Федот и сам не знал, какой черт дернул его за язык, чтобы проорать слова, за которые ему не сносить бы головы; на счастье мужика, Воронина не было уже в конторе: срочно вызванный в район, он ускакал туда, чтобы уж никогда не появляться в нашем селе. Выскочивший на улицу Степан Лукьянович (хитрющий этот двуногий лис умудрился сохранить себя и при грозном Воронине) с превеликим удовольствием сообщил Федоту эту новость.

– Взяли, значит, за ж… голубчика! Давно пора!

– Пора, пора, Федотушка!.. Он уж, Воронин то есть, и до твоего брательника, Егор Михалыча, добирался. И его считал кулацким агентом. Сняли Егория с бригадиров, а кто настоял?.. Не знаешь?

– Неужто и тут Воронин?

– Он самый!..– охотно подтвердил Степан Лукьянович и только сейчас увидел мертвого Степашка. Умолк, смущенный. – Где ты подобрал беднягу?

– На баландинской дороге. Там таких вешек счас многонько, Лукьяныч!

– Куда ж ты теперь его? – секретарь указал на покойника.

– Аксинье отвезу. То-то «обрадую» бабу да их детишек…

– Н-да-а-а, – вздохнул Степан Лукьянович, который планировал было увязаться за Федотом и получить вознаграждение за добрую весть, выложенную им минутами раньше изобретателю «золотой жилки». Поняв, что Федоту теперь не до гостей, поспешил объявить: – Помог бы тебе, Михалыч, да неколи: с минуты на минуту и меня могут покликать в район в качестве свидетеля.

– Ну, ну, – вроде бы согласился Федот, а про себя решил: «Боится, плут, Аксиньиного воя, вот и нырнул в свою нору, сурок несчастный. Не мешало бы и его подержать за мягкое место в районе.
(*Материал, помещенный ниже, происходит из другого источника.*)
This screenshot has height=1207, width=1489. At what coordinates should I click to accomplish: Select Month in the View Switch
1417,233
Будь на то моя воля, я б их…»

На том и остановил свои мысли, поскольку и сам не знал, что бы сделал с нарушителями советских законов, какую бы кару определил для них. Приблизившись к дому Степашка, поднял на руки почти невесомое тело и, избегая устремленных на него и расширившихся в ужасе многих глаз, положил его прямо на стол под образами. Торопливо перекрестившись, выскочил на улицу и без оглядки покатил тележку в сторону своего дома. Не слышал ни вопля, несшегося из Степашковой хижины, ни крика Мишки, хотевшего справиться, где Федот подобрал их несчастного отца, не чувствовал, что истлевшая цигарка давно уж обжигает ему, Федоту, губы. Душевных и физических запасов его хватило еще на то, чтобы довезти свой страшный груз до села, послать проклятия исчезнувшему вдруг Воронину, переброситься десятком слов с Лукьянычем, затем сделать, может быть, самое трудное, самое тяжкое – внести Степашка в его избу, – на большее сил уже не хватило. Так и не отозвался на Мишкин крик, так и не оглянулся. «Прости, сынок, не могу боле. Силов моих нету!» – прошептал про себя.
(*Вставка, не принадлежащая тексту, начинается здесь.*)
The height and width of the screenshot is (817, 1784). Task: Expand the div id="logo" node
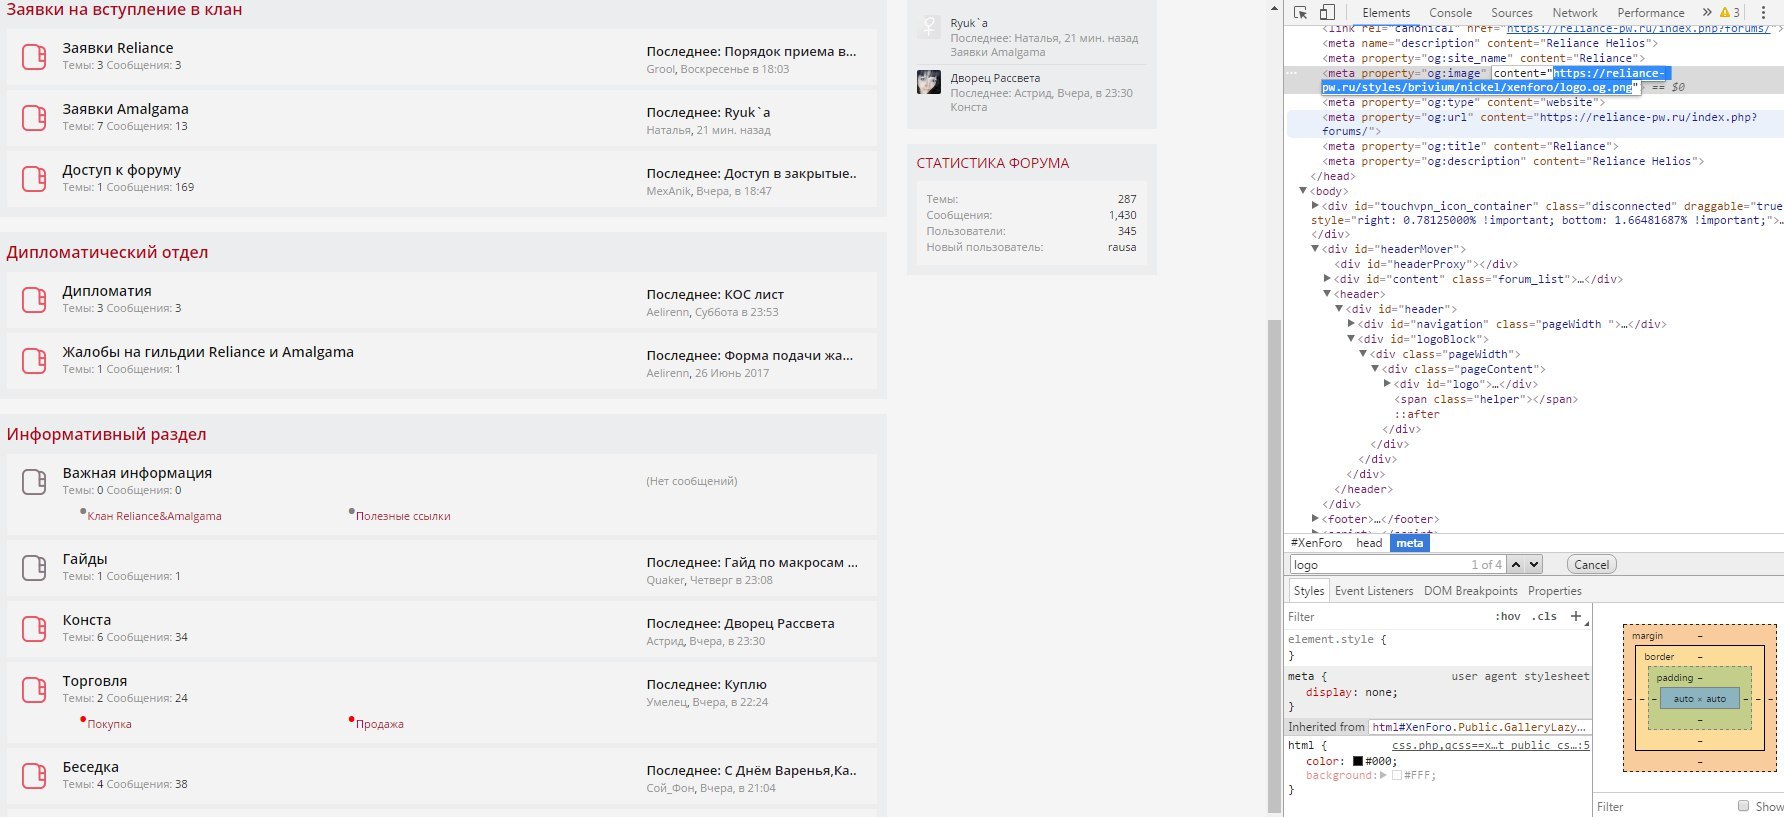[x=1387, y=384]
Не помню, чтобы барда спасла кого-нибудь от голодной смерти. Карпушка, который первый обнаружил ее, уцелел, но и то лишь потому, что, как он сам свидетельствовал, «душа не приняла» вонючей мерзости, вывернулась, по его же словам, «аж наизнанку»: умная у мужика душа, ничего не скажешь; окажись она всеядной, валяться бы Карпу Ивановичу на «дороге смерти», как вскоре нарекли люди проселок от Монастырского до Баланды. «Пойду, однако, и я на Голгофу!» – сообщил своей наполовину убавившейся семье бывший моряк и внештатный школьный «лехтор» Иван Гаврилович Варламов, сделавшийся по случаю голода совершенным трезвенником. Ушел с мешком к роковой яме, нахлебался барды, кажется, даже не без удовольствия, потому что барда, помимо прочих отвратных запахов, хранила в себе малую толику и запаха сивушного, от которого душа Гаврилыча ни в какие веки не отворачивалась, а, напротив, принимала его с радостью, ибо давно с ним породнилась. Этот со своим мешком не выбрался даже на «голгофную» дорогу, а шмякнулся на окраине Баланды; кто-то из сердобольных местных жителей отнес мертвого Ивана Гавриловича в ближайшую канаву и присыпал там землей; никто потом и не попытался отыскать его могилу – не один Варламов исчезал бесследно в том году.

Федот Ефремов, как и Карпушка, уцелел. Положив в рот ложку барды, он сейчас же выплюнул ее и, вытерев ослезившиеся глаза, изрек:

– Пущай уж, когда помру, червяки поедают меня снаружи, а не так… ищо живого – изнутри…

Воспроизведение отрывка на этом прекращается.